I'm not judging here at all, but I've had a little bit of experience with this, and I have to say that they set you up for failure by giving him formula in the hospital. That low blow sugar problem is just an excuse for them to sabotage you (whether they saw it like that or not, which I'm sure they didn't)...it doesn't require formula...your body makes everything your baby needs. I know you are doing what seems like it is best, and it is not your fault, but I would be pretty miffed at the hospital staff who didn't support your choice of breastfeeding 100%. And if they had no reason to delay bringing him to you for 4 hours, shame on them! Never doubt your ability to provide adequate nutrition for your baby...your body is designed to provide for him.

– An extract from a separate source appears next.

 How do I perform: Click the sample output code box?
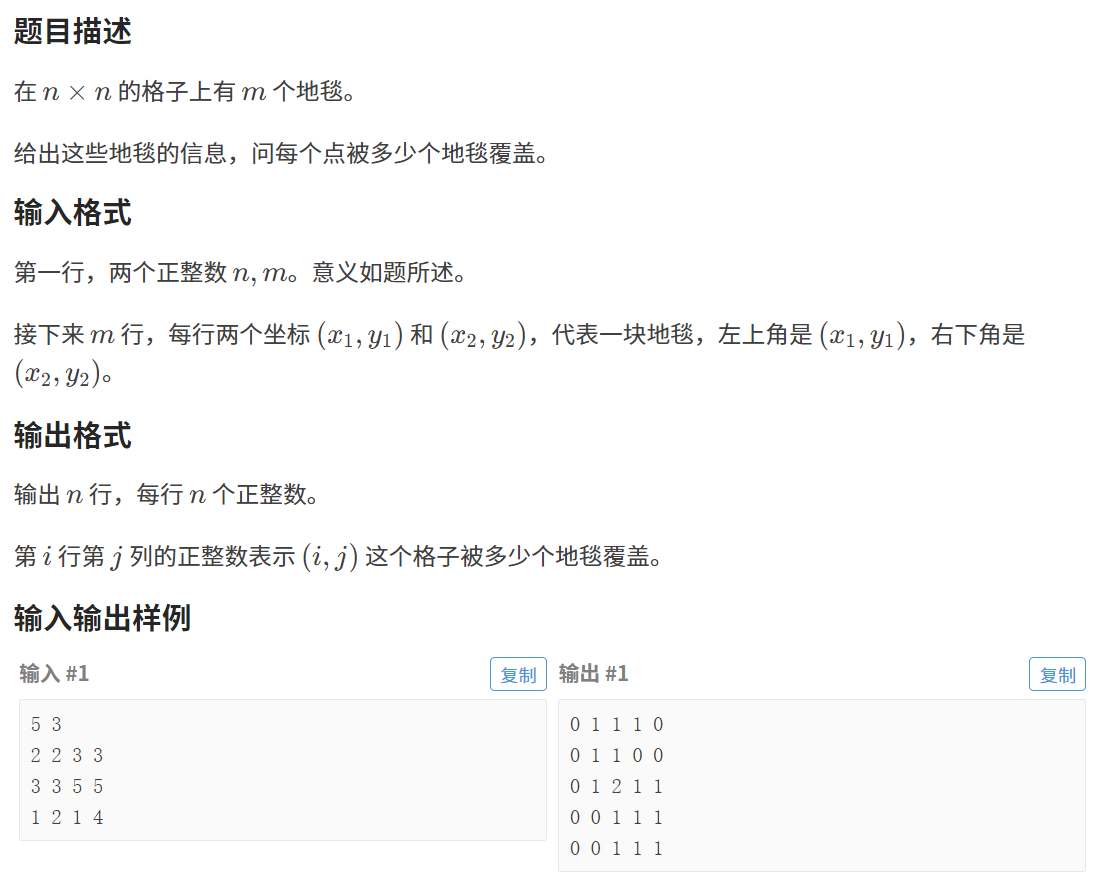[x=822, y=785]
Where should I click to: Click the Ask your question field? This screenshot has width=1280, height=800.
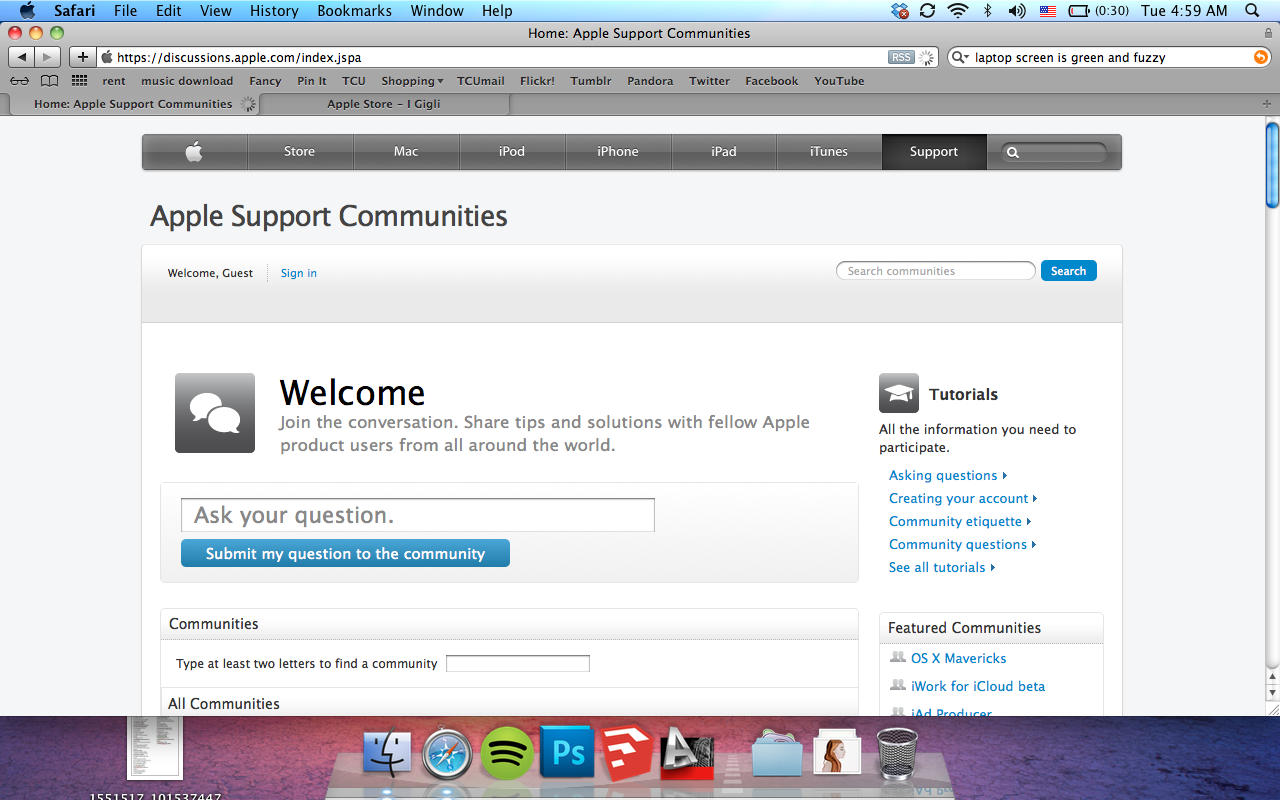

When I read your post it really made me mad at the hospital...never in judgment of you!! I never thought I would become some Psycho saying you should only nurse mom, but after nursing 4 children through cracked and bleeding nipples, a 40 minute nurser, mastitis, thrush, clogged ducts, biting, you name it, I firmly believe that if I can do it, any mom can be an exclusive nurser!!

If you are happy with using formula, that is great, but if you are ever doubting your abilities to provide all that your baby needs, please don't doubt yourself. You are an amazing mom to be asking this question and not just throwing in the towel. And anyone who has ever pumped knows what a pain it is, so I really commend you for all that you are doing. Sounds like you are putting your baby first, which is what we all should do. Good for you.




answers from New York on

I can't tell you what do to about the actual breastfeeding issues but for the pain, I used breast shells when I was nursing (they all make them, Medela, Johnson & Johnson, etc) they are like plastic things you put in your bra that keep anything from touching your nipples and, with the lanolin, helps them recoup/heal a little until they get back to normal...hope this helps a little.



answers from New York on

I had c-sections with both my kids and it was 4 hours before I got to see either of them also, that's completely normal and has nothing to do with your nursing problems. I can't help you with the sore nipples because I never really had that problem, but I would like to suggest a 20 minute max on each breast and the back of the neck and under the chin are both good tickle spots to wake them up. Do that every couple of minutes if he's falling asleep (which is completely normal). After the first 20 minutes is up, do a diaper change to wake him up and then do the other side right away(be diligent, it's easy to say "oh he's sleeping, let me go check my email" and before you know it it's been 45 minutes and now he wants to eat again). Then once you're done, take him out and run some errands or something for 3 hours and you'll hopefully get over the cluster feeding nightmare.



answers from New York on

Hi there! We should talk--I just had my son 4 weeks ago at Bridgeport Hospital and we've had nursing issues too. And let's just say that my Medela Pump and I are not the best of friends right now. It IS totally exhausting and just when you stop feeding, you have to pump, and then it starts all over again! I'd encourage you to make an appointment with Dr. Christina Smillie in Stratford. She's a pediatrician who specializes in lactation-its all she does and she comes highly recommended around the area. We've gone 3 times now and it's going great!! They are very very nice, and they are not at all militant about nursing. They are very much pro-Mamma and believe in you trusting your instincts about what's best for your baby. My husband loves them--it's been great! She's right near the train station off of 95 and they accept insurance (they just bill you and the baby as patients). The number is ###-###-####. And we've not yet reached full nursing--I'm still supplementing, but I feel really good about it. Anyway--let me know if you want more info and good luck with everything!! Nice to know I"m not alone and neither are you!!! K. G.